Entries locating text and items
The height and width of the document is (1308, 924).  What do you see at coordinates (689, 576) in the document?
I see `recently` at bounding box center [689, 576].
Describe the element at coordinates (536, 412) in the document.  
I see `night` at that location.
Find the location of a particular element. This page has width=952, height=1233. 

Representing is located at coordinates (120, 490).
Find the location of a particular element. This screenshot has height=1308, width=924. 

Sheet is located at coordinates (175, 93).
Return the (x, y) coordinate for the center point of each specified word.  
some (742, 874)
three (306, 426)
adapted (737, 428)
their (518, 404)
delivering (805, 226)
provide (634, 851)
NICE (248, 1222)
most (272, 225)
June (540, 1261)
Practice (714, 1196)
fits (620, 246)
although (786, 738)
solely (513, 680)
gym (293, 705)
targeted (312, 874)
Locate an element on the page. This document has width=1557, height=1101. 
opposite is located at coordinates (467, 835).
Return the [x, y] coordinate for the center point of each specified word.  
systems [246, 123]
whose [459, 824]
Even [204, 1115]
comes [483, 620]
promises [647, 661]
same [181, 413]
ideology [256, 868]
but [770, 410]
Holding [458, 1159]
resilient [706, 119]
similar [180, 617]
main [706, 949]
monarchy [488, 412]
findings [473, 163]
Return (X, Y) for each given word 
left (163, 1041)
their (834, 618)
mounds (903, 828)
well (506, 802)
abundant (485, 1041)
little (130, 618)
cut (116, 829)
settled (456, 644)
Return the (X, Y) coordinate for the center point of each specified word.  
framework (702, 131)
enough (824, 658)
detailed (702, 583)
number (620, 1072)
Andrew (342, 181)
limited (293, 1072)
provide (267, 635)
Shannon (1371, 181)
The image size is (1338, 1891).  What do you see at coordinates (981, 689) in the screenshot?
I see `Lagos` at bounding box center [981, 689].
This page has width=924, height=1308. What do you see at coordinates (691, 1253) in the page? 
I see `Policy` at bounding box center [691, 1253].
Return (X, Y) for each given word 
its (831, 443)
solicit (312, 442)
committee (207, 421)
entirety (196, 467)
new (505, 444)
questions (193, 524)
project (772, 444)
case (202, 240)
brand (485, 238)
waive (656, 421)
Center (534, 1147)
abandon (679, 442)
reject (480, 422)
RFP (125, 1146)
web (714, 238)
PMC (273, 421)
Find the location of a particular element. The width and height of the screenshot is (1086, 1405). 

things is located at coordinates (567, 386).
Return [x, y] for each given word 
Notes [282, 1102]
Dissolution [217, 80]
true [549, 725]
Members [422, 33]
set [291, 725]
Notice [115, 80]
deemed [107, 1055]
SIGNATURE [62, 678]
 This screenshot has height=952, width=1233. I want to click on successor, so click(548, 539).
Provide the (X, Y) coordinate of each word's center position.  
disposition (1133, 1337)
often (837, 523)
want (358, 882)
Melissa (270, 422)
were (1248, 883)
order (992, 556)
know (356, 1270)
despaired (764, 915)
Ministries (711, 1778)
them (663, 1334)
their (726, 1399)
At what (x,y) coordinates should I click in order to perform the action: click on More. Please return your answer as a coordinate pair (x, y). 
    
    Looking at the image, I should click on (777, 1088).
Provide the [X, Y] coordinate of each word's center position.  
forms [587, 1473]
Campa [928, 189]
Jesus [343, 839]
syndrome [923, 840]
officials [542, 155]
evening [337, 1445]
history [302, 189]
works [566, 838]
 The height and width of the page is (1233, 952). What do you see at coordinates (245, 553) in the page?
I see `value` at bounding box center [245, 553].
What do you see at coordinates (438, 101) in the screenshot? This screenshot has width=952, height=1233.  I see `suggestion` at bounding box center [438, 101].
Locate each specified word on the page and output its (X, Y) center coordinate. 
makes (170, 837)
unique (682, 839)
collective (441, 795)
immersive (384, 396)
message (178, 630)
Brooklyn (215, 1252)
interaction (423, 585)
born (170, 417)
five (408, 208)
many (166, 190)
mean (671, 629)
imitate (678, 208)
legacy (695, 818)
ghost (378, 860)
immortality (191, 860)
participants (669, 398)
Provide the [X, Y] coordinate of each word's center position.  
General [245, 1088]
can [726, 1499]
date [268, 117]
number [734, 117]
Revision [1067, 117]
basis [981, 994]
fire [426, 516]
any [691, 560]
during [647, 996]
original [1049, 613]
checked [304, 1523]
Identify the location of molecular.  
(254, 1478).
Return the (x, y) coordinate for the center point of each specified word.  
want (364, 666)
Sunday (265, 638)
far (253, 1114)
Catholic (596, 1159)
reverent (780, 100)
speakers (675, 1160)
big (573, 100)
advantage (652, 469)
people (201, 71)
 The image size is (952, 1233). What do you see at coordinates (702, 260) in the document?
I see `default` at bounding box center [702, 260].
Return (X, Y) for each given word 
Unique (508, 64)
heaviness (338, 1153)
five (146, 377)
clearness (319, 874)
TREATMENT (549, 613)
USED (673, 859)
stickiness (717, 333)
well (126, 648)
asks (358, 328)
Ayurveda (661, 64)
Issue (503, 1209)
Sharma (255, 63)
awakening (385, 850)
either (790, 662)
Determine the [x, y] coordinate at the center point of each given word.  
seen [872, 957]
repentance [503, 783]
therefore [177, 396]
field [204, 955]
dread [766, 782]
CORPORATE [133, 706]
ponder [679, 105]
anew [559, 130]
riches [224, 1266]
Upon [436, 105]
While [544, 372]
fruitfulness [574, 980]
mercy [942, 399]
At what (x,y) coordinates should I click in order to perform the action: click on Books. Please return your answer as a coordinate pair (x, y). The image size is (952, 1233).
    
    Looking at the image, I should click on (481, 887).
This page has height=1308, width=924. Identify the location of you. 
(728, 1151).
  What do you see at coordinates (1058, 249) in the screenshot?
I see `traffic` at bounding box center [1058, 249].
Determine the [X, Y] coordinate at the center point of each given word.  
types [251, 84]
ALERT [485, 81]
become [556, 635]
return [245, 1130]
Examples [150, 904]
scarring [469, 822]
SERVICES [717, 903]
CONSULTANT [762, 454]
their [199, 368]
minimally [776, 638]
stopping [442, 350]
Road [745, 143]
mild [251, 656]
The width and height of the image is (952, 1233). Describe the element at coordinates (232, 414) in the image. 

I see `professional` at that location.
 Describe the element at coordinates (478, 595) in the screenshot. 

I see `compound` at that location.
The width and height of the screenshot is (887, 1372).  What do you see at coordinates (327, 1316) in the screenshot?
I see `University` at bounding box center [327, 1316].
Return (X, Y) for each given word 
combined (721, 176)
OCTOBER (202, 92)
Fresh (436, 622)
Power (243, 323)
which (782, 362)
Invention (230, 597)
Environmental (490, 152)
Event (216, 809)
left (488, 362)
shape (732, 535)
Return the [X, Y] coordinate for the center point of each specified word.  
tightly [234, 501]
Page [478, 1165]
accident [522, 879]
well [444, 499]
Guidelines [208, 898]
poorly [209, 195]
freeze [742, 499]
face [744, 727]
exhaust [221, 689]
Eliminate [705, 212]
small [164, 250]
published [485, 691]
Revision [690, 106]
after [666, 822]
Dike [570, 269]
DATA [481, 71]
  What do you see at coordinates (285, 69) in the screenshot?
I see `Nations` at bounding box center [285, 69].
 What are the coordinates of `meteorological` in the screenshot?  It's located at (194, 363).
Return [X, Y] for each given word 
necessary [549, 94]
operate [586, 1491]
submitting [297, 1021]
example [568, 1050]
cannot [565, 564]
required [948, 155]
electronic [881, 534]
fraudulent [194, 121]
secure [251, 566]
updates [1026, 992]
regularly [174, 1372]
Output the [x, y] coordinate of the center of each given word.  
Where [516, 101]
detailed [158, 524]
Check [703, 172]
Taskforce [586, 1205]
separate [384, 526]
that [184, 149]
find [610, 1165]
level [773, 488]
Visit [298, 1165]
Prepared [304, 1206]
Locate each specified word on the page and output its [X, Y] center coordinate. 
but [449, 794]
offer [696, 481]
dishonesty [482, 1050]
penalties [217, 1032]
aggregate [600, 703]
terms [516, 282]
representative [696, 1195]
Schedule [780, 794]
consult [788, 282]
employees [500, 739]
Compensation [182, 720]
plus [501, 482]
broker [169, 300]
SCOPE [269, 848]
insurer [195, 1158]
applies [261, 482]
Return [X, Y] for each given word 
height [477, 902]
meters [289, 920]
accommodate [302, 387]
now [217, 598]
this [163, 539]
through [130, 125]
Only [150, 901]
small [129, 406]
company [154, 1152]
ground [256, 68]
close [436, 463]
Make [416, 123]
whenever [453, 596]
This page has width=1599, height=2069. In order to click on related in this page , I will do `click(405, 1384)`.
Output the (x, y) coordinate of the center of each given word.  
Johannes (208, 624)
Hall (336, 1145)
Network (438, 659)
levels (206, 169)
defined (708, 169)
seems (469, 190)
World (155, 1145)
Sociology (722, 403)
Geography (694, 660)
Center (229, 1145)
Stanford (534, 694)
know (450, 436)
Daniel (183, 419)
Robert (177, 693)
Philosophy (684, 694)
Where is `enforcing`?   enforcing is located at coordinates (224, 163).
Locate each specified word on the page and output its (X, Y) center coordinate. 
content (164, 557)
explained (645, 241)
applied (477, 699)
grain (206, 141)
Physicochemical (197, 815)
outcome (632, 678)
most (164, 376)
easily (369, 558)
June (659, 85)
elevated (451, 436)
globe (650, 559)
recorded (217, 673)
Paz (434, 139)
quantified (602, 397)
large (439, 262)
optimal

_WHAT IS REQUIRED:_ Render the records from the line containing "brand (485, 238)" through the line containing "their (726, 1399)" as a Markdown table with the columns "Row" and "Entry", giving each line its own numbered row and omitting blank lines.

_FINAL RESULT:_
| Row | Entry |
|---|---|
| 1 | brand (485, 238) |
| 2 | waive (656, 421) |
| 3 | Center (534, 1147) |
| 4 | abandon (679, 442) |
| 5 | reject (480, 422) |
| 6 | RFP (125, 1146) |
| 7 | web (714, 238) |
| 8 | PMC (273, 421) |
| 9 | Find the location of a particular element. The width and height of the screenshot is (1086, 1405).  |
| 10 | things is located at coordinates (567, 386). |
| 11 | Return [x, y] for each given word  |
| 12 | Notes [282, 1102] |
| 13 | Dissolution [217, 80] |
| 14 | true [549, 725] |
| 15 | Members [422, 33] |
| 16 | set [291, 725] |
| 17 | Notice [115, 80] |
| 18 | deemed [107, 1055] |
| 19 | SIGNATURE [62, 678] |
| 20 |  This screenshot has height=952, width=1233. I want to click on successor, so click(548, 539). |
| 21 | Provide the (X, Y) coordinate of each word's center position.   |
| 22 | disposition (1133, 1337) |
| 23 | often (837, 523) |
| 24 | want (358, 882) |
| 25 | Melissa (270, 422) |
| 26 | were (1248, 883) |
| 27 | order (992, 556) |
| 28 | know (356, 1270) |
| 29 | despaired (764, 915) |
| 30 | Ministries (711, 1778) |
| 31 | them (663, 1334) |
| 32 | their (726, 1399) |